Of course, we also need to accept that dollars spent on amenities will not raise our property values. That will only result from the dollars we spend on effectively marketing Hot Springs Village to the outside world.
Stop the Waste!
We are not a government, with a seemingly endless supply of money. And, a line of credit is not a reserve fund. We need to stop wasting money on real estate offices and development plans, etc. And we are not a developer, nor will we ever be. The recent gate debacle is simply one more example of how we have mismanaged our funds.
Although our current leadership and POA have made it tremendously complicated, our situation is really quite simple… Maintain what we have, for those who want to be here.
How Should We Market Hot Springs Village?
Attracting potential Villagers and visitors is important. We need a marketing plan that works. With today’s technology, we should be able to accomplish that.
Will it totally fix our problem? Perhaps not. But it has to be done; and it needs to be done at the direction of the Board of Directors – rather than within the POA.
Marketing should not fall to the POA. That is a development task; not administration and maintenance. It needs to stand on its own.
As our Developer, John Cooper directed all HSV’s marketing. We are now in a position that we need to tackle that task all over again. The only way that marketing effort will work is totally separate from the POA.
Concentrate Marketing Efforts for the Highest Return
HSV’s marketing focus should be concentrated on where we get the biggest bang for our buck. That ‘pot of gold’ is our current and future retirees. That was John Cooper’s strategy, and it needs to be ours!

......

● WORK INSTRUCTION 1:
Translate this sentence from the Hot Springs Village piece into Spanish: "We need a marketing plan that works."
● WORK INSTRUCTION 2:
Write out, word for word, the part of the Hot Springs Village piece that opens with the words containing "Of course, we" and closes with "Hot Springs Village?".

......

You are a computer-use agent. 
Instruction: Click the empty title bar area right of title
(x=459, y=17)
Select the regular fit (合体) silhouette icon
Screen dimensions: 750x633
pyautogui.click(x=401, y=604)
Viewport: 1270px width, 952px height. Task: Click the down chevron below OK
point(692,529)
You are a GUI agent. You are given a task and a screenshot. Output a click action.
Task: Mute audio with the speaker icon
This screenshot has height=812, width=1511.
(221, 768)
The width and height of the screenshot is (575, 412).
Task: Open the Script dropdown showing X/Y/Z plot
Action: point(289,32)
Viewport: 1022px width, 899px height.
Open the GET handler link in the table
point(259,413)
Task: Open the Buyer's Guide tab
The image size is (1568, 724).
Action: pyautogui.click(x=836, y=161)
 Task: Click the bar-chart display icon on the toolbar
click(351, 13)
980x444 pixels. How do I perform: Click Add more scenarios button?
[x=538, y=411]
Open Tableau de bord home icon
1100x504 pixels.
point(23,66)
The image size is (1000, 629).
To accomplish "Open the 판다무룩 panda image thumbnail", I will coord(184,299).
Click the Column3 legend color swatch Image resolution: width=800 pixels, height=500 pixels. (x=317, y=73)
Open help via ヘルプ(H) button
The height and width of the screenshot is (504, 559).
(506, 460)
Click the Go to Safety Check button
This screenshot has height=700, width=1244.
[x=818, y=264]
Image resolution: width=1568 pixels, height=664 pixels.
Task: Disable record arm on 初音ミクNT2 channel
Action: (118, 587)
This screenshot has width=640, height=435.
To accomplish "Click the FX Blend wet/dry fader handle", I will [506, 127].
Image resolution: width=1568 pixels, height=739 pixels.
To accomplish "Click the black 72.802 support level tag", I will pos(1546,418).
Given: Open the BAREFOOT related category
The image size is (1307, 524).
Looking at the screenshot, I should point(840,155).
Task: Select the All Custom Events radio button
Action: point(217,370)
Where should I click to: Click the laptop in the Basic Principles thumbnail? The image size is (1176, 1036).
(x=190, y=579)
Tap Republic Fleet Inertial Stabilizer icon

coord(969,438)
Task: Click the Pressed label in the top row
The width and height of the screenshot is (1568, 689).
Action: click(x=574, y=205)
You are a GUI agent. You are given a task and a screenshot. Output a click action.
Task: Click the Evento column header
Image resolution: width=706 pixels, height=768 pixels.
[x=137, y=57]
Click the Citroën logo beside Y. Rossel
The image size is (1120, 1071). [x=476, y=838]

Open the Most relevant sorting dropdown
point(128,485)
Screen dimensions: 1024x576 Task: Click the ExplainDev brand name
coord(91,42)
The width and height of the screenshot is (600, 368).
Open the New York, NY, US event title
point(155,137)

......

● TASK ANSWER 1:
Necesitamos un plan de marketing que funcione.

● TASK ANSWER 2:
Of course, we also need to accept that dollars spent on amenities will not raise our property values. That will only result from the dollars we spend on effectively marketing Hot Springs Village to the outside world.
Stop the Waste!
We are not a government, with a seemingly endless supply of money. And, a line of credit is not a reserve fund. We need to stop wasting money on real estate offices and development plans, etc. And we are not a developer, nor will we ever be. The recent gate debacle is simply one more example of how we have mismanaged our funds.
Although our current leadership and POA have made it tremendously complicated, our situation is really quite simple… Maintain what we have, for those who want to be here.
How Should We Market Hot Springs Village?